Rows showing where targets appear

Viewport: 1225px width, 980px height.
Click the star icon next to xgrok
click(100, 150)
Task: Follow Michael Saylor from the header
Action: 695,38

JOB:
Reproduce all of the data above word for word, with each line unchanged.

RIGHT ANSWER:
Viewport: 1225px width, 980px height.
Click the star icon next to xgrok
click(100, 150)
Task: Follow Michael Saylor from the header
Action: 695,38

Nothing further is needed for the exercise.